Bolt's exploits sent physicists and biologists racing to predict the limits of human speed. In a paper titled "Velocity Dispersions in a Cluster of Stars: How Fast Could Usain Bolt Have Run?," Norwegian physicist Hans Eriksen, a cosmologist who recently studied the origins of the universe at Caltech's Jet Propulsion Laboratory, predicted that if Bolt hadn't celebrated at the end of his 100-m victory in Beijing and had instead matched the acceleration of the second-place runner or slightly exceeded it, he would have clocked anywhere from 9.55 to 9.61 sec. rather than his winning 9.69. Two Dutch statisticians employed something called extreme-value theory to call 9.51 sec. the ultimate 100-m record.
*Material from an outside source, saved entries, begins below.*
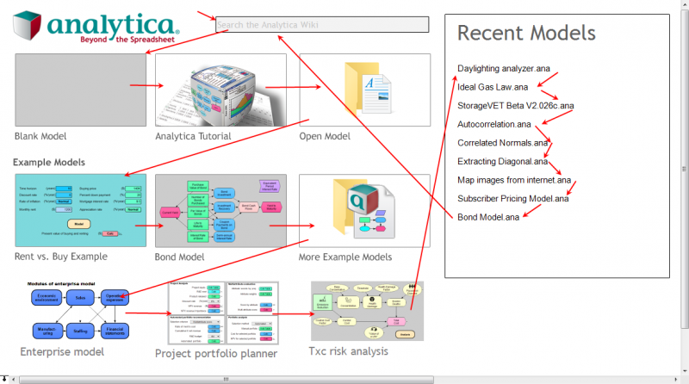The height and width of the screenshot is (384, 689).
Task: Open Autocorrelation.ana from recent models
Action: 493,124
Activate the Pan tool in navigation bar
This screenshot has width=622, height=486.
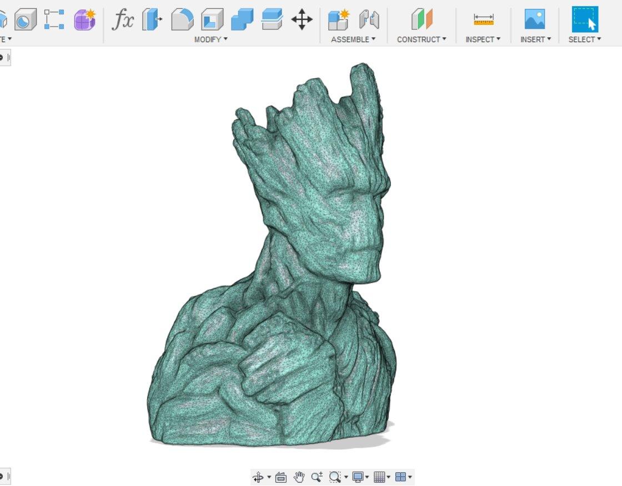(298, 476)
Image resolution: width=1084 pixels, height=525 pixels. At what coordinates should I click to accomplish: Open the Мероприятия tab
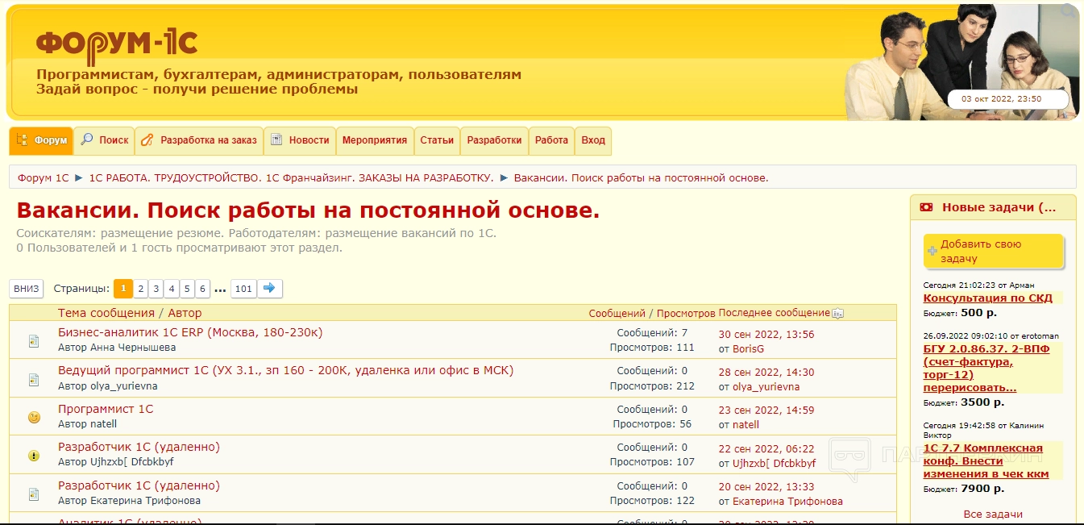coord(374,140)
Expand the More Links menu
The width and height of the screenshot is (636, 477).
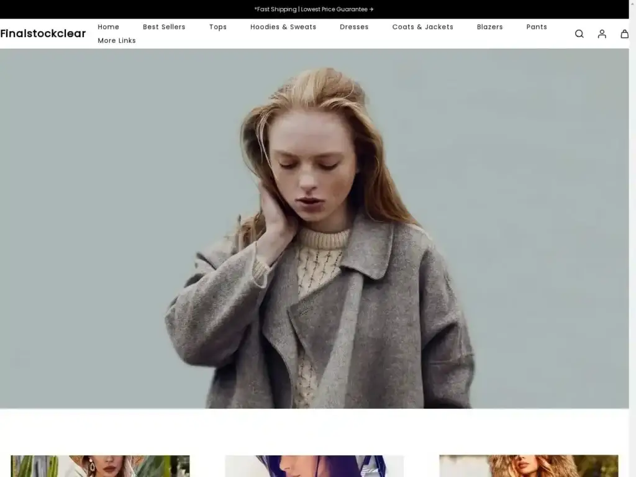click(x=116, y=40)
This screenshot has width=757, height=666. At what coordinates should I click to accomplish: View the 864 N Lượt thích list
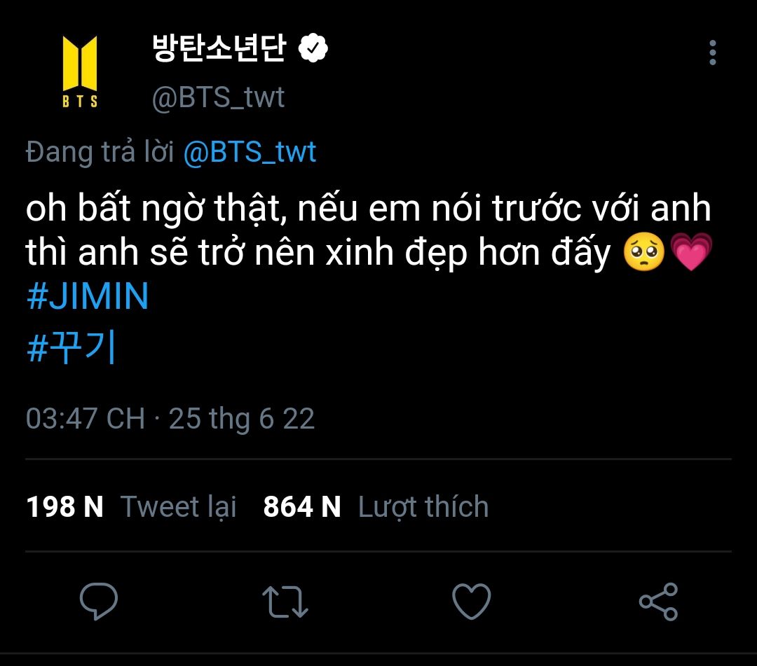pyautogui.click(x=376, y=506)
Stanford biologist Mark Denny reached into his math tool kit to predict that 9.48 sec. would be the human speed limit.
So how does Bolt burst through speed barriers? While watching a video of Bolt's 100m race in Berlin, Ralph Mann, a biomechanist who works with the U.S. track-and-field team, explains. First off, when he leans over at the start, Bolt's butt is up higher than those of the other racers. "That produces power from the big monster muscles in your body," says Mann. "The big old gluteus maximus, the big old hamstring." For years, tall guys like Bolt were discouraged from running the 100 m because it took longer for their limbs to wind up at the start. But 10 m into the Berlin 100, Bolt is already in second place. At 20 m, he's in first place. "He should not be ahead at that point," says Mann. "If he was in seventh, I would be impressed. Exceptional is too soft a word. He's astounding as a starter."
Once Bolt gets in gear at the beginning, his long legs are a lethal advantage. Runners achieve faster speeds by hitting the ground with greater force than do their competitors. All lite sprinters are blessed with the fast-twitch muscle fibers that can produce such explosive pounding. But if you stop the tape 4.8 sec. into Bolt's record-breaking 100 m in Berlin, you'll see that his left knee is particularly high off the ground. This position, combined with the length and strength of Bolt's legs, creates the power that spells second or worse for the other runners.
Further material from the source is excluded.